# SHARPENING DRILL BITS.



## John J (Dec 29, 2007)

I started this post so I would not l HI Jack the one on Keyless Chucks.

How do you sharpen your Drill bits?

I use the sooper Dooper Deluxe Drill Doctor. 

It works well but sometines not on the real small ones.

JJ


----------



## dieseldude (Apr 21, 2009)

John- I also use the super (sooper) duper (dooper) deluxe Drill Doctor. It really does do a great job on most bits. I don't sharpen the tiny ones because I usually break them and swear at them first!!! He he he he!!!


----------



## Dan Pantages (Jan 2, 2008)

I do not believe you can beat a Drill Doctor. I have the 750 which does up to 3/4" and down to 3/16, past the ends of these sizes I don`t think it`s important. Personally I don`t think there is a better tool made for sharpening drills, just my opinion.


----------



## Totalwrecker (Feb 26, 2009)

#60 - 70 (as well as fractional) bits can be sharpened on the side of a 'fine stone' seperating disc. Medium speed. Slower as the size decreases. It's hand held and done by sight. a slight twist as you hold it against a spinning disc. Always wear eye protection, I wear my optivisors to see what I'm trying to do. Cut into the edge, never away. Pin vises save the fingers. 
Not all seperating discs are the same, I have some that are .009" thick, these are too fragile for sharpening, but the ones aprox .020 are good. Not the ones from Dremel, they are too coarse (ones I've seen). 

John


----------



## RailCat (Apr 10, 2009)

Just looked at the Drill Doctor web site and the YouTube video link I found there. For the price, it looks like it may work very well for a hobbyist. I have had a Black Diamond BW-95PC at the shop for 10-15 years now. It works well 'though I need to disassemble the point splitting arm and clean it. It still has the same CBN wheel it was purchased with. The biggest advantages I see over the Drill Doctor are that it can sharpen parabolic flute drills, has an interchangeable collet holding system that grips the drill close to the tip, and probably has more adjustments. It can sharpen a point angle down to about 80 degrees. (We use 90 degree points for spot drills.  Common point angles are 118 degrees or 135 degrees.) It can also do brass points to prevent the drill from sucking in on softer metals. Its only drawback I can see is its price. I was shocked when I Googled Black Diamond's site and saw the prices. I cannot remember how much we paid for ours. I see the Drill Doctor has adjustments for material removal and point angle. I wonder if there is an adjustment for heel clearance. This usually needs to be changed depending on the point angle and web thickness. 

Scott


----------



## hawkfanjohn (Nov 17, 2009)

I had a guy we got from temp services ask if he should sharpen some bits after we broke a couple at a secluded job site. Found out his previous job was to hand sharpen bits (constantly) ! After watching him I started sharpening my bits on a grinding wheel by sight. While I'm not anywhere near what that guy did I get about 75-80% a lot sharper than they were! 

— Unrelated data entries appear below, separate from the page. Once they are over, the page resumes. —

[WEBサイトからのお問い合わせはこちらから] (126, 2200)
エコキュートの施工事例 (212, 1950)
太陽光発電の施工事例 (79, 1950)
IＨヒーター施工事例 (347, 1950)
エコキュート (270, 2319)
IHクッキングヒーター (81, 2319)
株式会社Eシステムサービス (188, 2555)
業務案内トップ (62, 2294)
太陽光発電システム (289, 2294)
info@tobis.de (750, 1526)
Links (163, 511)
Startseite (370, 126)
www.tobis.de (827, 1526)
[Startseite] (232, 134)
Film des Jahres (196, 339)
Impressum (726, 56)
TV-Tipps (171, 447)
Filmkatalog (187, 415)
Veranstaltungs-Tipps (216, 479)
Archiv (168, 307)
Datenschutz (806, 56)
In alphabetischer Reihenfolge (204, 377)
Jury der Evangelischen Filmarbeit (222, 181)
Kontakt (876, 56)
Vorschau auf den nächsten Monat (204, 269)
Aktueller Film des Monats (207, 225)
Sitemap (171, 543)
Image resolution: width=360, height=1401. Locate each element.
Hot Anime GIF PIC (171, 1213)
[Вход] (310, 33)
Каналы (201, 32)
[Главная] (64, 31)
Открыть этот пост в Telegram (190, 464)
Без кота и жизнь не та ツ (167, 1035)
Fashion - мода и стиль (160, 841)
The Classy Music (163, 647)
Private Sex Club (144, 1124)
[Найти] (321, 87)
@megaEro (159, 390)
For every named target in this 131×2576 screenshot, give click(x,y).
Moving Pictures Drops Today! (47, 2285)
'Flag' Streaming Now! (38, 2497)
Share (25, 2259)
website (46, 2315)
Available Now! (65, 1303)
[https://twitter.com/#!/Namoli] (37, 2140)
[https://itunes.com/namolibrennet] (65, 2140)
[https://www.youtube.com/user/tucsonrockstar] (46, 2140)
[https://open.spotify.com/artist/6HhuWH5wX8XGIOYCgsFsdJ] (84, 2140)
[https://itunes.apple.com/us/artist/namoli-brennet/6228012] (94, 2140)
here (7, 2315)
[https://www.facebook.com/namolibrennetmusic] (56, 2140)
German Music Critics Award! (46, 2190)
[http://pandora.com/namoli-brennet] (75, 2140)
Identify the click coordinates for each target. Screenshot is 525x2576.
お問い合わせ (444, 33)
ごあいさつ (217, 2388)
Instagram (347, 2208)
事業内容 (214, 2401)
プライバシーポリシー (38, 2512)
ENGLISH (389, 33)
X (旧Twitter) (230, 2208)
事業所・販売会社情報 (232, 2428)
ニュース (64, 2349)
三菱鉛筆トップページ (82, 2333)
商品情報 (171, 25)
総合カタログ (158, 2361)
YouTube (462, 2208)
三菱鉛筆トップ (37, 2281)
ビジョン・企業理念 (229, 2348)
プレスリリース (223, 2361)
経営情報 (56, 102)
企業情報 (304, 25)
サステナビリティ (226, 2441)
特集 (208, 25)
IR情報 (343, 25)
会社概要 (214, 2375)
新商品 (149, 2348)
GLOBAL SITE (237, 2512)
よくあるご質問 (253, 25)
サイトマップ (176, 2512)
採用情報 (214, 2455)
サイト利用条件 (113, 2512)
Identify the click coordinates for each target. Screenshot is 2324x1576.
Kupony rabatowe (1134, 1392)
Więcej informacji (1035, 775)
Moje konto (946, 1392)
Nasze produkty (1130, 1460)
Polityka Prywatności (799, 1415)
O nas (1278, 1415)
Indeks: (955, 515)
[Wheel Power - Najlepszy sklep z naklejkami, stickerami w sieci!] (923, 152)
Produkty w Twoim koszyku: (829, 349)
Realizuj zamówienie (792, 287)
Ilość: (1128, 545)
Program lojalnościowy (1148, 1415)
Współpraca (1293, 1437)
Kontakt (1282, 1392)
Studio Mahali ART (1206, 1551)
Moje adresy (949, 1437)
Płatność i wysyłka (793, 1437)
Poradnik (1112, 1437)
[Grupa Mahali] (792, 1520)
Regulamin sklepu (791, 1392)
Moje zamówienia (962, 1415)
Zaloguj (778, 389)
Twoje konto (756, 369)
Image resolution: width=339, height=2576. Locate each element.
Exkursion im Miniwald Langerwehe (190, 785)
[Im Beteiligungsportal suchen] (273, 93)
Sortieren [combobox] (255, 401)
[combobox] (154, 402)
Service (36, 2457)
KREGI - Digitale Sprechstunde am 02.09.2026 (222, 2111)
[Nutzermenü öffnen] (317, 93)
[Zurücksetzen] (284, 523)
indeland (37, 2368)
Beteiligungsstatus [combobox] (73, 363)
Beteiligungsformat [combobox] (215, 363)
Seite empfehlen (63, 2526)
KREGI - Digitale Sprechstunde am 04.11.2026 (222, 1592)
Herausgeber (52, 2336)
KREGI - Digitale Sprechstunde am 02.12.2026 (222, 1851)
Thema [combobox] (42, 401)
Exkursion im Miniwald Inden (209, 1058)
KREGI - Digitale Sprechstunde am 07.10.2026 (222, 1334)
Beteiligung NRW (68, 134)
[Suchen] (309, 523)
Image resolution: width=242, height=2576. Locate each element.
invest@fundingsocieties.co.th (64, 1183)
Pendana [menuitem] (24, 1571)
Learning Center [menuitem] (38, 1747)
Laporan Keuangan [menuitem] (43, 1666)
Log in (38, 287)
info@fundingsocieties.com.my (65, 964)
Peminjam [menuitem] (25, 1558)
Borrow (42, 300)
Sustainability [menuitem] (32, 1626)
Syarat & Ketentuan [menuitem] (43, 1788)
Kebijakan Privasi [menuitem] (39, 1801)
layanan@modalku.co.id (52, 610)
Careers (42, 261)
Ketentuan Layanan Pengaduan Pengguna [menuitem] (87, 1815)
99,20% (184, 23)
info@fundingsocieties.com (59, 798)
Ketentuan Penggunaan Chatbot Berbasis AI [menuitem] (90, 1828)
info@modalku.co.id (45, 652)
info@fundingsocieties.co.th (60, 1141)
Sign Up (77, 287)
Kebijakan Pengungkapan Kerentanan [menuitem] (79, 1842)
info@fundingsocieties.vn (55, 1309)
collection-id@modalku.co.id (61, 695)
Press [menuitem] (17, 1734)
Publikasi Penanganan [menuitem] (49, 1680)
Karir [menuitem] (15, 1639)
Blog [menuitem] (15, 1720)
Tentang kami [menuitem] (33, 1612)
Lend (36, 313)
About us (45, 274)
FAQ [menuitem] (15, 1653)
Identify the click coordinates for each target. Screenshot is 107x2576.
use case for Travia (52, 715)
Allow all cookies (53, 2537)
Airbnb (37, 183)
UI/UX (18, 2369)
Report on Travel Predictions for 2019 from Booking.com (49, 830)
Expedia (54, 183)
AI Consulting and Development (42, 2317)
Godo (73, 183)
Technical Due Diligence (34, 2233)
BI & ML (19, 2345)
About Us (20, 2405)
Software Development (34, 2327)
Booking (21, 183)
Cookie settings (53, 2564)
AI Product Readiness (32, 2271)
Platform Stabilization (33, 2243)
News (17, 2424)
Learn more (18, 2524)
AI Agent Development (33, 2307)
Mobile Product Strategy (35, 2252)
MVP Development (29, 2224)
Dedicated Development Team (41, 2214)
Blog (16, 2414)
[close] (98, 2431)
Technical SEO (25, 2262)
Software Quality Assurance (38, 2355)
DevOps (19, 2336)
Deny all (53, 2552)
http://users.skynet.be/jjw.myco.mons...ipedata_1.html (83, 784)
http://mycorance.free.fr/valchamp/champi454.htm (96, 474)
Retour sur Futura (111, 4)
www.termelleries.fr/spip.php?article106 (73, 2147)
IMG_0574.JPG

never tried one of those fancy sharpening machines


----------



## Madman (Jan 5, 2008)

I had the Drill Doctor 750 at one time. I never had good luck with it, other than occasionally I would get good results. Before the Drill Doctor, I had one of these http://www.amazon.com/AJ-Drill-Bit-...amp;sr=1-6 I sold my D.D. and went back to the General drill bit sharpener. In my opinion, it can't be beat. Everything is right there in the open for you to see. Instructions are simple, even* I* got it.


----------



## Jack - Freshwater Models (Feb 17, 2008)

Good drill sharpening jig/fixtures are expensive costing hundreds of dollars or more. Typically, a machine shop will spend about $1800 on a drill grinding machine. Not exactly something for the home work shop. 

General makes a simple drill sharpening fixture available in many hardware stores for about $20. It's OK but doesn't work like a pro unit. If you add some sort of screw feed arrangement to the base they work pretty good for many medium sized drills in the 3/32" - 5/16" range. 

I'm not imprerssed with stuff like the DD as they do not generate the proper geometry. On any cutting tool proper geometry makes all the difference. 

Drills aren't meant to make precision holes which is done by various types of reamers. Very small drills are usually sharpened by hand at the factory by people who do it all day and have a feel for it. You can learn to hand sharpen drills and get pretty fair results if you can find an experienced craftsman who knows what he is doing to show you the ropes. You need a grinder, drill gauge, a sharp eye, and a steady hand to sharpen a drill . I can do it in a pinch getting fair results but I'm no pro at it. I have watched a coworker 15 years my senior grind a drill in less than a minute. 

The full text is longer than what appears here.